Input Prediction and Autonomous Movement Analysis in Recurrent Circuits
of Spiking Neurons
R. Legenstein, H. Markram, and W. Maass
Temporal integration of information and prediction of future sensory inputs are
assumed to be important computational tasks of generic cortical
microcircuits. However it has remained open how cortical microcircuits could
possibly achieve this, especially since they consist in contrast to most
neural network models of neurons and synapses with heterogeneous dynamic
responses. However it turns out that the diversity of computational units
increases the capability of microcircuit models for temporal integration.

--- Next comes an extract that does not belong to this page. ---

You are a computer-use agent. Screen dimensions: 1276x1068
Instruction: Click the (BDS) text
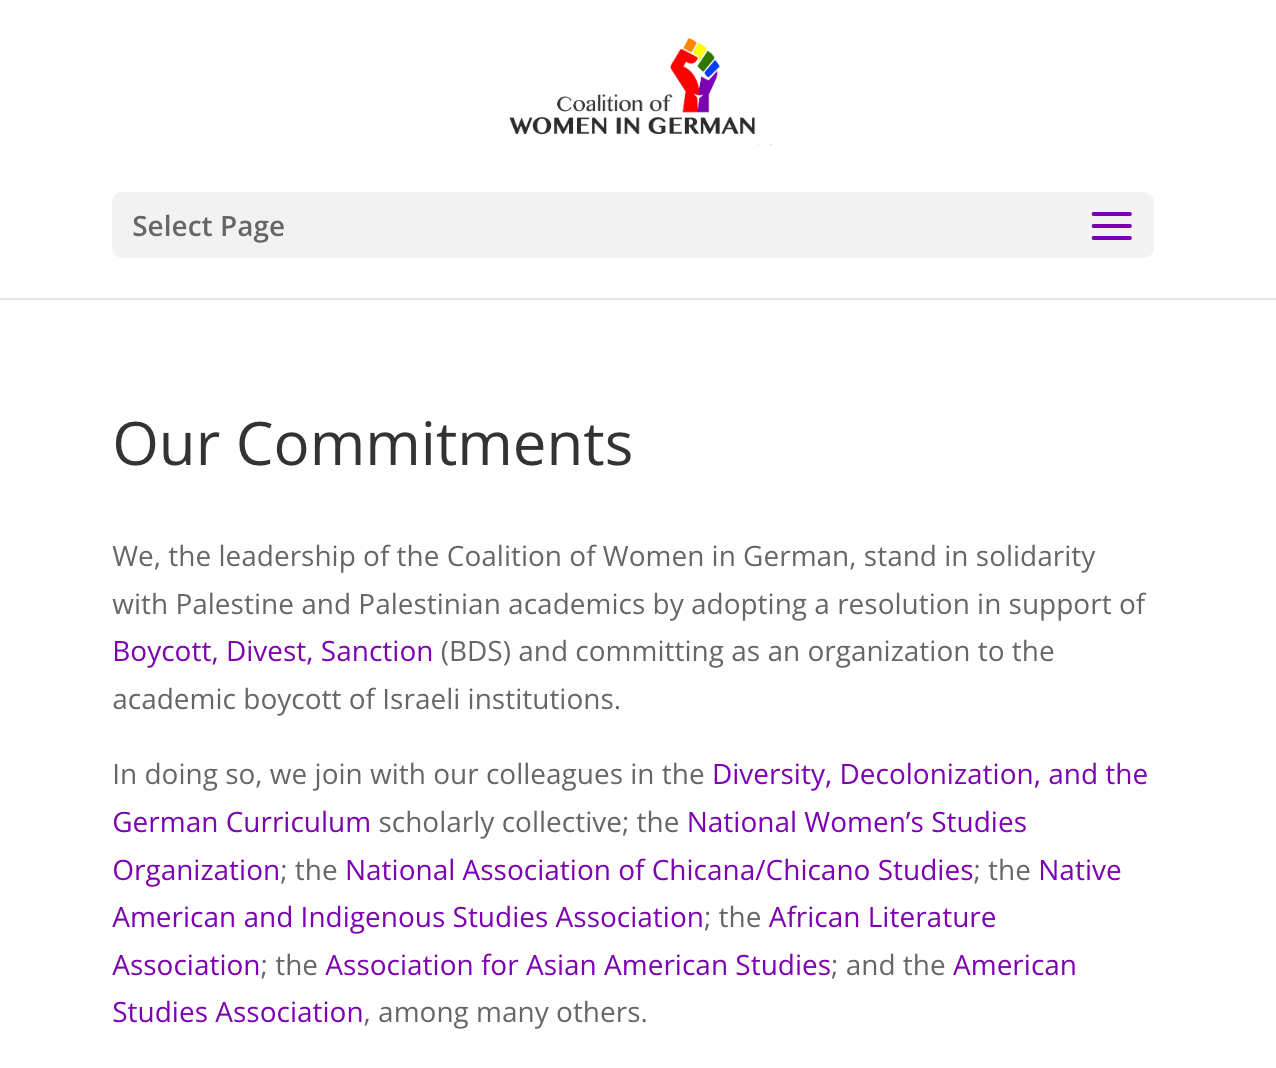point(476,651)
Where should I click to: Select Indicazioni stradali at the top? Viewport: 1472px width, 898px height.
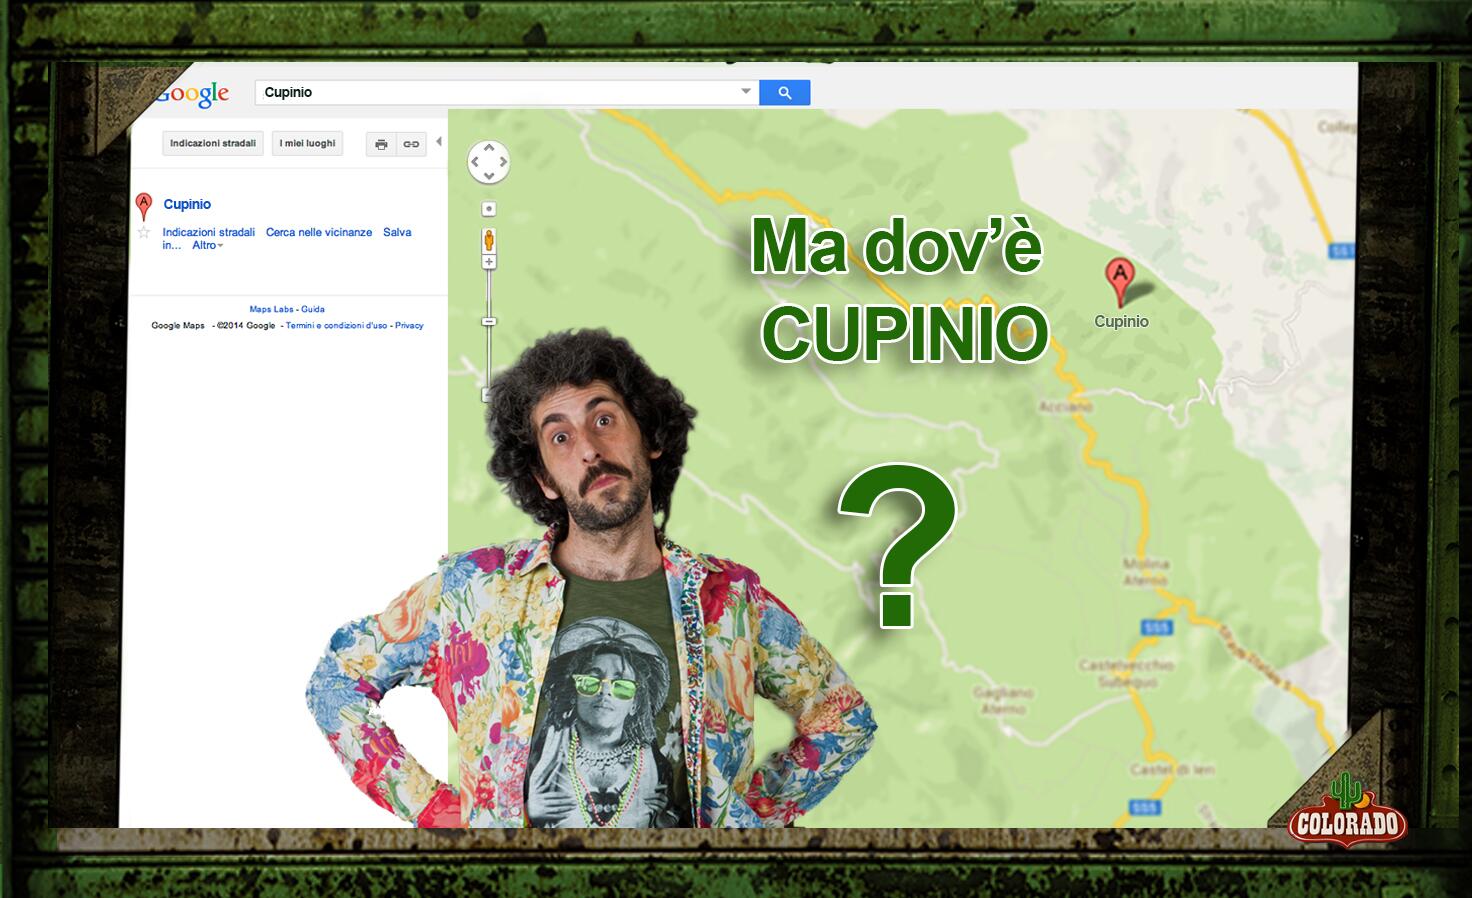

Furthermore the prediction of future input may be rather easy for such
circuits since it suffices to train the readouts from such microcircuits. In
this article we show that very simple readouts from a generic recurrently
connected circuit of integrate-and-fire neurons with diverse dynamic synapses
can be trained in an unsupervised manner to predict movements of different
objects, that move within an unlimited number of combinations of speed,
angle, and offset over a simulated sensor field. The autonomously trained
microcircuit model is also able to compute the direction of motion, which is
a computationally difficult problem ("aperture problem") since it requires
disambiguation of local sensor readings through the context of other sensor
readings at the current and preceding moments. Furthermore the same circuit
can be trained simultaneously in a supervised manner to also report the shape
and velocity of the moving object. Finally it is shown that the trained
neural circuit supports novelty detection and the generation of "imagined
movements". Altogether the results of this article suggest that it is not
necessary to construct specific and biologically unrealistic neural circuit
models for specific sensory processing tasks, since "found" generic cortical
microcircuit models in combination with very simple perceptron-like readouts
can easily be trained to solve such computational tasks.
Reference: R. Legenstein, H. Markram, and W. Maass.
Input prediction and autonomous movement analysis in recurrent circuits of
Reviews in the Neurosciences (Special Issue on Neuroinformatics of Neural
and Artificial Computation), 14(1-2):5-19, 2003.